China manufacturing slows signaling weaker growth

China manufacturing slows signaling weaker growth

BEIJING

An electric processor works at a Chinese factory. China’s official manufacturing purchasing managers’ index (PMI) have fallen to 50.6 from 50.9 in a month. REUTERS photo

Manufacturing activity in China slowed slightly in April from the previous month, official data showed yesterday, in a sign of further weakness in the world’s second-biggest economy.

The purchasing managers’ index (PMI) dropped to 50.6 in April, down from 50.9 the month before, according to the National Bureau of Statistics and the China Federation of Logistics and Purchasing (CFLP).

The PMI is a widely watched indicator of the health of the Chinese economy, with a reading above 50 indicating expansion while anything below that points to contraction.

The April figure marked the seventh consecutive month of expanding manufacturing activity in the country, but was down slightly from a nearly one-year high the month before.

“The April PMI index fell slightly, indicating that the foundation for economic stabilization is still not solidified,” analyst Zhang Liqun said in a CFLP statement.

“A slight slowdown in economic growth is possible,” he said, adding that “effort should be made to stabilize domestic consumption, and increase the sustainability of the stabilization of the economy”.

The pull back on the official PMI mirrored a similar decline in a preliminary HSBC PMI last week, suggesting China’s exports engine faces headwinds from the eurozone recession and sluggish growth in the United States.
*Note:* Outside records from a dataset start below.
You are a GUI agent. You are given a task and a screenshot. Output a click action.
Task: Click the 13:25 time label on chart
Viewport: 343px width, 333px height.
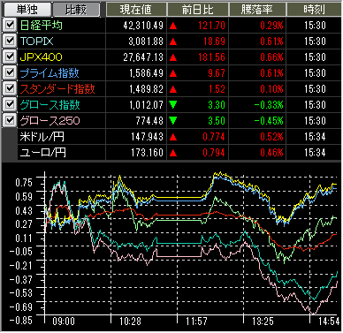coord(263,321)
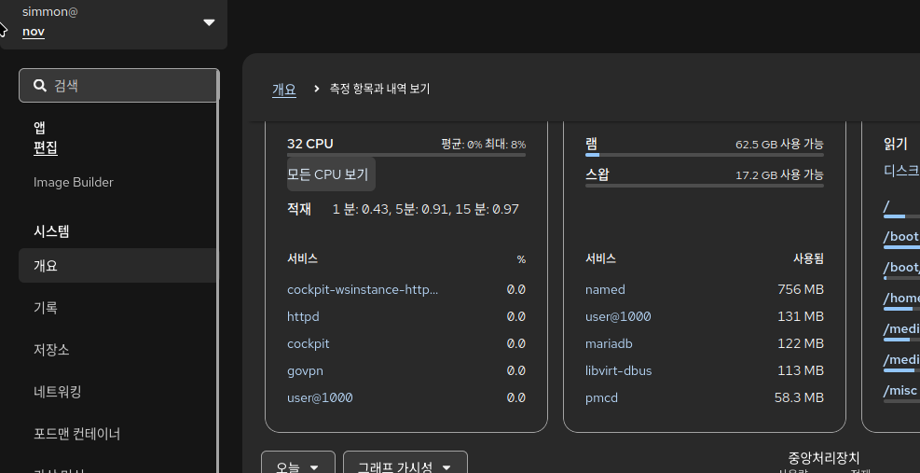This screenshot has height=473, width=920.
Task: Click the search magnifier icon
Action: tap(40, 86)
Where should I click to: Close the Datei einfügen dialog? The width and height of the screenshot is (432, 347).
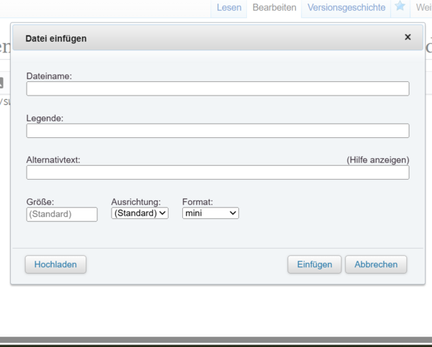pyautogui.click(x=408, y=37)
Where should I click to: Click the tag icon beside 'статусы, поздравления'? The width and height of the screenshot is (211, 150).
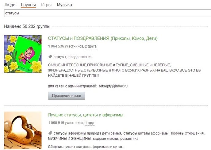(50, 57)
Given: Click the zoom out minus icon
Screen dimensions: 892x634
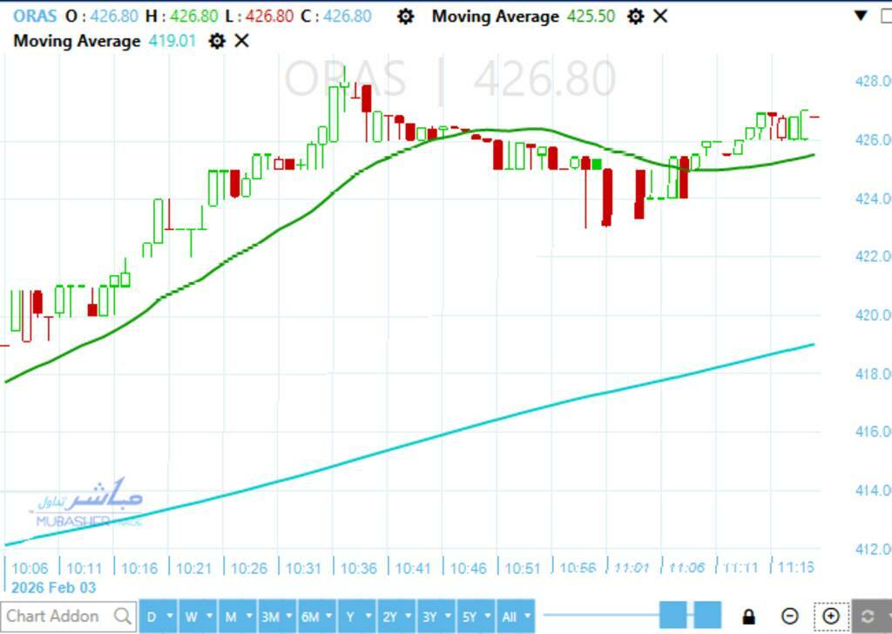Looking at the screenshot, I should [789, 617].
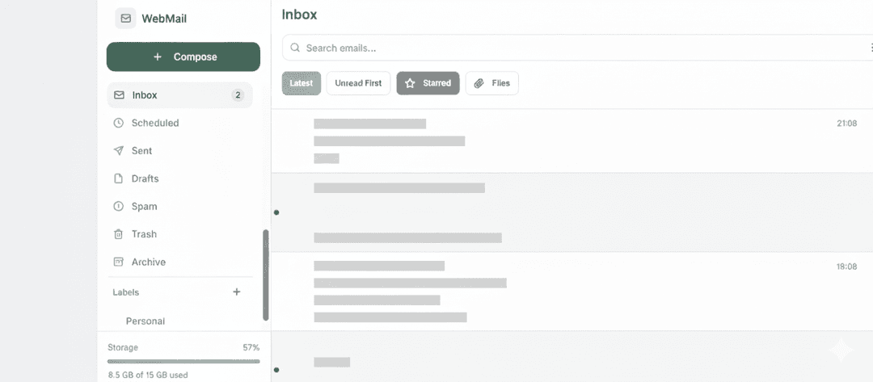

China’s new government has signaled it will step up infrastructure investment, which analysts said will provide support for the economy in the second quarter.

“Overall, my general feel is that China is growing but slower than people expected say a month ago,” said Alvin Pontoh, economist at TDSecurities in Singapore.

“But I don’t think this is reason for alarm... this is probably what the new administration is looking for.
 
Structurally, China cannot grow at 9 or 10 percent anymore, so over the next few years, you’d reasonably expect growth to edge lower to say 7 percent or so”.

Evading optimism

A string of global data, including lower than expected U.S. economic growth figures, has dented optimism seen at the start of the year that the world economy was picking up.

Market reaction to the PMI was muted as many countries in Asia and Europe are marking May 1 Labor Day holiday. China’s markets are closed and will reopen on Thursday.

Benchmark three-month copper slipped and weighed on mining stocks in Australia following the PMI figures. The Australian and New Zealand dollars held their ground.

The official PMI figures showed a new orders sub-index fell to 51.7 in April from 52.3 in March, holding above 50 which separates expansion from contraction compared with a month earlier. However, the new export orders index fell to 48.6 from 50.9 in March, suggesting they were shrinking.The input price sub index fell to 40.1 in April, its lowest in at least four years.

“The dip in April PMI shows that the foundation for China’s economic recovery is still not solid,” Zhang Liqun, an economist at the Development Research Centre, a top government think tank in Beijing, said in an emailed statement accompanying the index.

“All these show the possibility for China’s growth to slow slightly in the future. We must work to stabilize domestic demand and make our economic recovery more sustainable,” he said.